From the passage below on making user experience part of business strategy, reproduce word for word the part that opens with the words containing "Q: What is the" and closes with "of your questions.".

Reading passage>
══════

The following experts have contributed answers to this edition of Ask UXmatters:

  • Steve Baty—Principal of Meld Studios; Past President of IxDA; UXmatters columnist
  • Leo Frishberg—Product Design Manager at Intel Corporation
  • Pabini Gabriel-Petit—Principal Consultant at Strategic UX; Publisher and Editor in Chief, UXmatters; Founding Director of Interaction Design Association (IxDA); UXmatters columnist
  • Jordan Julien—Independent Experience Strategy Consultant
  • Cory Lebson—Principal UX Consultant at Lebsontech; President, User Experience Professionals’ Association (UXPA)

Making User Experience Part of Business Strategy

Q: What is the best way to define a product vision, determine the business goals for a product, integrate User Experience into an organization’s overall business strategy, and define a product’s requirements?—from a UXmatters reader

“These are huge topics—way too big to cover in depth here—but I’ll do my best to point you in the right direction” responds Pabini. “I recommend that every UX professional study product management. This will help you to be a more effective and valuable member of your product team. The best two books that I’ve read on product strategy are:

  • Product Strategy for High-Technology Companies: Accelerating Your Business to Web Speed, by Michael E. McGrath—This book provides a very good grounding in various approaches to and aspects of product strategy and will answer many of your questions.
  • What Customers Want: Using Outcome-Driven Innovation to Create Breakthrough Products and Services, by Anthony Ulwick—This is an important book, and Ulwick’s approach is very compatible with the philosophy of user-centered design.

In his book, Ulwick begins by defining three tenets of outcome-driven innovation:

  • “Customers buy products and services to help them get jobs done.”
  • “Customers use a set of metrics—performance measures—to judge how well a job is getting done and how a product performs.”
  • “These customer metrics make possible the systematic and predictable creation of breakthrough products and services.”

Ulwick’s book outlines eight stages of outcome-driven innovation:

  • “Formulate an innovation strategy.”
  • “Capture customer inputs.”
  • “Identify areas of opportunity.”
  • “Segment the market.”
  • “Target opportunities for growth.”
  • “Assess messaging and branding.”
  • “Prioritize projects in the development pipeline.”
  • “Devise breakthrough ideas.”

“Now, regarding integrating User Experience into product strategy, the role of User Experience is changing. What used to be clear lines between the responsibilities of Product Managers and UX professionals are now blurring,” states Pabini. “In my UXmatters article, ‘Sharing Ownership of UX,’ which I wrote in 2007, I defined clear boundaries between the roles of Product Managers, who are primarily responsible for product vision, and UX Designers and Engineers, who are primarily responsible for executing that vision. While what I described in that article was a very collaborative process, in which all core team members could contribute to the making of any decision, certain decisions ultimately rested with particular roles.

“However, as more companies do generative user research—whether as part of Lean UX or taking more traditional approaches—user researchers are increasingly providing valuable findings about user needs that provide input to the process of envisioning products. This information has become very important in defining product requirements.

══════

Information supplied>
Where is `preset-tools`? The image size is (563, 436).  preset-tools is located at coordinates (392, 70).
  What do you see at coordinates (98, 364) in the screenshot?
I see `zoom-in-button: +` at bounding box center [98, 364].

══════

Solution to this problem>
Q: What is the best way to define a product vision, determine the business goals for a product, integrate User Experience into an organization’s overall business strategy, and define a product’s requirements?—from a UXmatters reader

“These are huge topics—way too big to cover in depth here—but I’ll do my best to point you in the right direction” responds Pabini. “I recommend that every UX professional study product management. This will help you to be a more effective and valuable member of your product team. The best two books that I’ve read on product strategy are:

  • Product Strategy for High-Technology Companies: Accelerating Your Business to Web Speed, by Michael E. McGrath—This book provides a very good grounding in various approaches to and aspects of product strategy and will answer many of your questions.